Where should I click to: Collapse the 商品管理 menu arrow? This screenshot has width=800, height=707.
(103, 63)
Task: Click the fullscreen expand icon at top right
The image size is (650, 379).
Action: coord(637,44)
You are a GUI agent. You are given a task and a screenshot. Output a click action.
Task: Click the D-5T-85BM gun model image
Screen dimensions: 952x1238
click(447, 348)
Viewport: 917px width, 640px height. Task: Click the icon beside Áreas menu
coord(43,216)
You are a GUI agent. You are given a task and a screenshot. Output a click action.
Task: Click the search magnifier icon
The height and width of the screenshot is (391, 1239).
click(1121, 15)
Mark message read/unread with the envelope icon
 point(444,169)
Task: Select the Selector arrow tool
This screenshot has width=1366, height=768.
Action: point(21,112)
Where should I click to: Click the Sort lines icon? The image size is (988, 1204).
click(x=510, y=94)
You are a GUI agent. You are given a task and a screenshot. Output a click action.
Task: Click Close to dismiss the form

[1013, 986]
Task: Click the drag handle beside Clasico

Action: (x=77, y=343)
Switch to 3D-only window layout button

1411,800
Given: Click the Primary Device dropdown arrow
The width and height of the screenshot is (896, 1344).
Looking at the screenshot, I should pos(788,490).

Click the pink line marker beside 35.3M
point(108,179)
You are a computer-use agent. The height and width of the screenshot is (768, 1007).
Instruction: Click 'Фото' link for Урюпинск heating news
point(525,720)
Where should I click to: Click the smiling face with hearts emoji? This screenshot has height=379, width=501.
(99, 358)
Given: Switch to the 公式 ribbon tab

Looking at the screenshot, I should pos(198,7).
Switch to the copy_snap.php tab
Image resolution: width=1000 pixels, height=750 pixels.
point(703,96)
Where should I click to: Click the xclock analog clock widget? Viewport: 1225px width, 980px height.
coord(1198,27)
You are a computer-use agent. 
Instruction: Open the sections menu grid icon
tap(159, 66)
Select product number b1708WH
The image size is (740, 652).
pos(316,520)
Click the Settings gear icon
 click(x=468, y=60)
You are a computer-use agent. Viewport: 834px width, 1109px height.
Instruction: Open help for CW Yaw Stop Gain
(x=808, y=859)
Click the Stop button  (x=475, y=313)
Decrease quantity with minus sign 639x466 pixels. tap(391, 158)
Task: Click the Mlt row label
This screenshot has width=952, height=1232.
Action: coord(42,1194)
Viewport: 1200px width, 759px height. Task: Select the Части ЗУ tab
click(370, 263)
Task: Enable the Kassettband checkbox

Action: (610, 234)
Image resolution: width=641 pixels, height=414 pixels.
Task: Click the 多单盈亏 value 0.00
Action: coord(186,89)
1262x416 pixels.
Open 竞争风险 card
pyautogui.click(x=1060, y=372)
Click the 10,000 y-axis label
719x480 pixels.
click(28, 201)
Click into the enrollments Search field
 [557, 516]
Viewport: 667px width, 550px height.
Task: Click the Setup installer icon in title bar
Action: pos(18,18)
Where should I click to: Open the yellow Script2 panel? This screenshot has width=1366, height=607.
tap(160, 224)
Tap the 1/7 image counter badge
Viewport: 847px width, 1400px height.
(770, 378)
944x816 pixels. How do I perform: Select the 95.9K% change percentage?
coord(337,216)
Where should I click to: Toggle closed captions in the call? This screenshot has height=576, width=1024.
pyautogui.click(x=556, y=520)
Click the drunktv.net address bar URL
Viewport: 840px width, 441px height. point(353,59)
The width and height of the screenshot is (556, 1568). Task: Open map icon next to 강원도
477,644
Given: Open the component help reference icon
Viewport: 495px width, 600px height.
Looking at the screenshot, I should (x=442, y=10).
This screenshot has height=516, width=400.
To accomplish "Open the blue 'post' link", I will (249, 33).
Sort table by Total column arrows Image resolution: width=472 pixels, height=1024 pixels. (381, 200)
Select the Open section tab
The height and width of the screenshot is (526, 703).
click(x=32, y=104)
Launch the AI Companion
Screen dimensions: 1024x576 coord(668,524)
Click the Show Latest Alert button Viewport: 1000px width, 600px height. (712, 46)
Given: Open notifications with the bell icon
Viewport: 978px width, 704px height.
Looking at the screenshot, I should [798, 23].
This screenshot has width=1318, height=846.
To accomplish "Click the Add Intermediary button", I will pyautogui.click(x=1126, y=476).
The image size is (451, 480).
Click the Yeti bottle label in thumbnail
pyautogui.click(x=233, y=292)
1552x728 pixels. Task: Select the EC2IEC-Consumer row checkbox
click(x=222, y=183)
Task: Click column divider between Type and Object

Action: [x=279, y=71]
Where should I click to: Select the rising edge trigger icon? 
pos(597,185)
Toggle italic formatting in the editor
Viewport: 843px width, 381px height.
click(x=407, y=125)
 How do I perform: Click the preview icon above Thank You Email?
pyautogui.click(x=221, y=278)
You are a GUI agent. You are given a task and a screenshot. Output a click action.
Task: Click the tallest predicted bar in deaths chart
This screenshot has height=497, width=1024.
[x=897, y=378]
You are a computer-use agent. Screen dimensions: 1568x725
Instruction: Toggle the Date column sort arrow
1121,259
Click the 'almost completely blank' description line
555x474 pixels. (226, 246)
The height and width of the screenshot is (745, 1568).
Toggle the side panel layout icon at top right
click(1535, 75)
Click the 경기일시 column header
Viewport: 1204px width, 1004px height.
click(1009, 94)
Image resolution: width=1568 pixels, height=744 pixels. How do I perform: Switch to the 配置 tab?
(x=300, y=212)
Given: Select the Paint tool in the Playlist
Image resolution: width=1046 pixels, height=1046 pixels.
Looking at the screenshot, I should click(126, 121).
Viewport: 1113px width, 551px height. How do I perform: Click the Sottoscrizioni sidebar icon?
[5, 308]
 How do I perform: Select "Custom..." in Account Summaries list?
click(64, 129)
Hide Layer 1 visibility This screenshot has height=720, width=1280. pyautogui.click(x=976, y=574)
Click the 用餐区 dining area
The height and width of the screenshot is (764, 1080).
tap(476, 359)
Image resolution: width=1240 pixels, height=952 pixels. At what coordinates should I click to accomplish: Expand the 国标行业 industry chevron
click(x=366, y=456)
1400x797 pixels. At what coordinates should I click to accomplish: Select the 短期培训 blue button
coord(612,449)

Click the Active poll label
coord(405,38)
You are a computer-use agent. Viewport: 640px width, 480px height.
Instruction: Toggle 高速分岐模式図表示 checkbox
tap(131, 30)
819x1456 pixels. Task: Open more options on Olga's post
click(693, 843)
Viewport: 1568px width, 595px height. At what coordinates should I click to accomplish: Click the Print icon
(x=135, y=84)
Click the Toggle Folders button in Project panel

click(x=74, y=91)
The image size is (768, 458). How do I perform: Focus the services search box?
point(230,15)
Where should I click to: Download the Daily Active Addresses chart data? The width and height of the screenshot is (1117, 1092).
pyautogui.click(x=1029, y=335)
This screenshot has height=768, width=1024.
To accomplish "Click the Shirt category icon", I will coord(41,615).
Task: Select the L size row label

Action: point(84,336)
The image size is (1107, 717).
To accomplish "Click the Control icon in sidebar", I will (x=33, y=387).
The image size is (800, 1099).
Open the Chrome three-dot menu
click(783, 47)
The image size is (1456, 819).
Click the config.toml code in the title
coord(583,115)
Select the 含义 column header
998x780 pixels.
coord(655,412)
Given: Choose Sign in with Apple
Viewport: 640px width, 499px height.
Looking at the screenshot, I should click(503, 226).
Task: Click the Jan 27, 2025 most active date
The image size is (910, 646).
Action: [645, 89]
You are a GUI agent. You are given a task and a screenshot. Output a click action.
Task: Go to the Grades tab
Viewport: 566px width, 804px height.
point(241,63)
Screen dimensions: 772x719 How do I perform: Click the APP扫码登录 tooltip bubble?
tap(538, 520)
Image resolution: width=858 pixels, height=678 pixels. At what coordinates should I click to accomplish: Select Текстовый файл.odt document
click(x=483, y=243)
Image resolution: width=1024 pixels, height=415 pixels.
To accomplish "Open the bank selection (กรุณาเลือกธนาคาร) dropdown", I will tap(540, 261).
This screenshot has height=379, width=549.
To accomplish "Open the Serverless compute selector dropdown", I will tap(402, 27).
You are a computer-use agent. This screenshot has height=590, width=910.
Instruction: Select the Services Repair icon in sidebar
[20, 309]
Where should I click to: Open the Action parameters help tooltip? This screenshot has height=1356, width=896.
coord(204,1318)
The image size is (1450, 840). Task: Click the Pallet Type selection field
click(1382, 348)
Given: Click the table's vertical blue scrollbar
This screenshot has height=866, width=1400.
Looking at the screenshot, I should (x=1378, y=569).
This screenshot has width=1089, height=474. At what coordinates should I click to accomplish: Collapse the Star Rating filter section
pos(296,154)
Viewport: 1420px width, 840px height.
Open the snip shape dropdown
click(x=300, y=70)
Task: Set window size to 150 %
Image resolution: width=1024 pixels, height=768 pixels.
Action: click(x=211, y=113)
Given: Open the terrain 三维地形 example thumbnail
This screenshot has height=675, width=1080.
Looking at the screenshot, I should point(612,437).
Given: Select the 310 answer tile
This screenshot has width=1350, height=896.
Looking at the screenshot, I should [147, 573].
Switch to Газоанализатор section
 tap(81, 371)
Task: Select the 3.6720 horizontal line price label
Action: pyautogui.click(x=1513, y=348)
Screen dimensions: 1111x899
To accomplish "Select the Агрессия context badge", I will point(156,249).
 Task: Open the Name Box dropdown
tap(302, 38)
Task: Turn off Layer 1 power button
==============================
PROMPT
Please copy out every line of the preceding listing that carries "computer".

SOLUTION FOR THIS PROBLEM
You are a computer-use agent. The height and width of the screenshot is (768, 1007).
You are a computer-use agent. 
You are a computer-use agent. Viewport: 834px width, 1109px height.
You are a computer-use agent. Screen dimensions: 1568x725
You are a computer-use agent. Viewport: 640px width, 480px height.
You are a computer-use agent. This screenshot has height=590, width=910.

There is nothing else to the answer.